SOLAR MENINOS DE LUZ

Família luta para cuidar da infância no Pavão-Pavãozinho

  • Solar Meninos de Luz, escola filantrópica para 450 alunos, enfrenta crise
  • Dívida ultrapassa R$ 500 mil
LIANE GONÇALVES (EMAIL)

Solidariedade. Iolanda Maltaroli, cercada por alunos do Meninos de Luz Foto: Pablo Jacob
Solidariedade. Iolanda Maltaroli, cercada por alunos do Meninos de Luz Pablo Jacob
RIO - Às vésperas do Natal de 1983, a pedagoga Iolanda Maltaroli subiu o Pavão-Pavãozinho com os filhos para ajudar as vítimas da queda de uma caixa d’água, que tinha deixado 14 mortos e dezenas de desabrigados. Nos dias seguintes, ela voltou ao morro levando amigos e mais donativos. Sobre uma grande pedra, ao lado do local da tragédia, os filhos de Iolanda brincavam com as crianças; os adultos prestavam apoio social, médico e espiritual às vítimas. Desde então, a família Maltaroli não saiu mais do Pavão.
— Eu morava na Sá Ferreira (em Copacabana) e nunca tinha vindo ao morro. Quando chegamos aqui naquele dia, eu fiquei perplexa com o sofrimento deles. Eu tinha que fazer algo para mudar aquela realidade — relembra Iolanda.
Quase 30 anos depois, a iniciativa de Iolanda, que começou com aulas de costura e alfabetização, se transformou num grande complexo educacional para 450 alunos em horário integral, o Solar Meninos de Luz. A dedicação dos Maltaroli e a solidariedade de parceiros e voluntários, no entanto, não têm sido suficientes para manter a entidade filantrópica.

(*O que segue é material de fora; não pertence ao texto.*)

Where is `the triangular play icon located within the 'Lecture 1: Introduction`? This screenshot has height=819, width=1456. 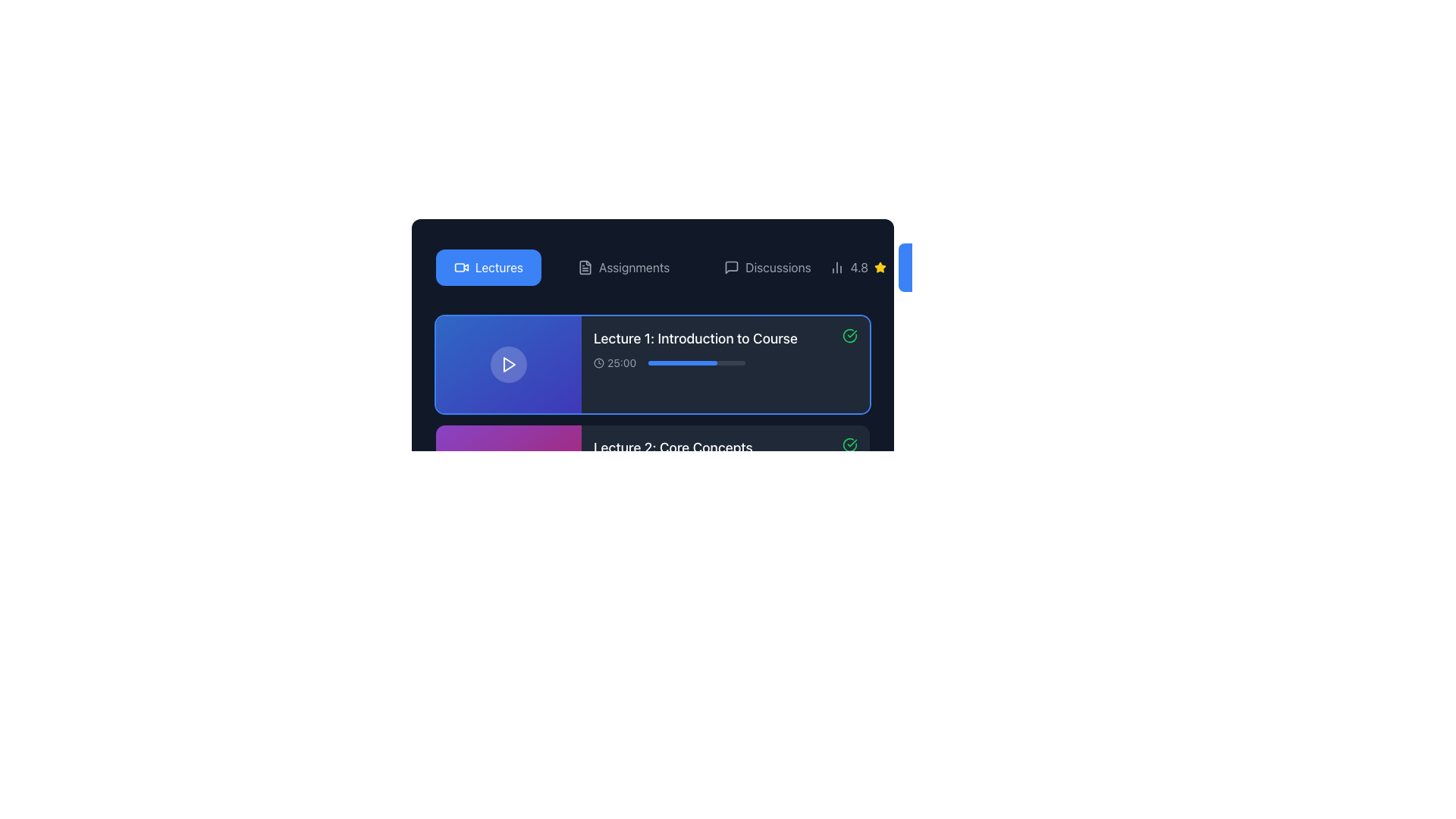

— Vivemos em crise a vida toda, mas essa é a pior. Temos ótimos parceiros, mas precisamos de mais ajuda — diz Iolanda.
O Solar Meninos de Luz ocupa hoje cinco grandes casas na subida do Pavão-Pavãozinho, adquiridas ao longo dos anos. Há creche, salas de aula com computadores, duas quadras de esportes, uma biblioteca com 18 mil títulos, um teatro com 400 lugares, galeria de arte, sala de música, refeitório. Por dia, são oferecidas aos alunos, que se revezam entre diferentes atividades, cerca de 1.350 refeições.

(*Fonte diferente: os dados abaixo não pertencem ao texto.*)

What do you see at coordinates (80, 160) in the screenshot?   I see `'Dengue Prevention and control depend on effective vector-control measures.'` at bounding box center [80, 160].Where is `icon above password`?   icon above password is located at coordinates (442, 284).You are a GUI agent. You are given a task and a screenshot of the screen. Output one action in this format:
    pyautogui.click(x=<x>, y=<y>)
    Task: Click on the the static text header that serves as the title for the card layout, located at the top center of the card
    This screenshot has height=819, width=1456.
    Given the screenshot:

— Pegamos as crianças para mudar essas famílias. Damos prioridade a filhos de traficantes, de drogados e de mães adolescentes. Queremos afastar essas famílias da miséria, do tráfico, para que eles não repliquem essa realidade — ressalta Isabella Maltaroli, filha de Iolanda.
Trinta violinos mudos
Uma das faces da crise que muito entristece Iolanda é o fim da orquestra do Solar. Os 30 violinos da escola estão mudos há algum tempo. Mas as crianças não perderam o ritmo: há 30 alunos matriculados na Escola Portátil de Música, onde fazem aulas de pandeiro, violão, flauta e cavaquinho.
Segundo Guilherme Maltaroli, outro filho de Iolanda, a entidade tem hoje uma despesa mensal de R$ 190 mil e uma arrecadação de R$ 120 mil. A dívida já está em R$ 500 mil, mas pode chegar a R$ 1,5 milhão se o Solar não conseguir o título de entidade filantrópica, que espera há quatro anos do governo.
No próximo dia 13, o Hotel Fasano e a Baco Multimídia promovem um leilão de vinhos para arrecadar fundos para a entidade. O evento será no Fasano, em Ipanema, a partir das 18h. Iolanda se orgulha de em 30 anos, apesar das dificuldades, nunca ter pedido ajuda ao tráfico. Ela conta que, logo no início de seu trabalho, recebeu de presente uma peça de tecido para as aulas de costura. Vinha do chefe do tráfico que circulava pelo morro, lembra ela, com as cartucheiras cruzadas no peito.
— Escrevi um bilhete agradecendo, explicando que não poderia aceitar o presente porque, um dia, eu teria que devolver e não teria como — conta Iolanda, que, no auge de seus 74 anos, sobe o morro todos os fins de semana em busca de novos alunos.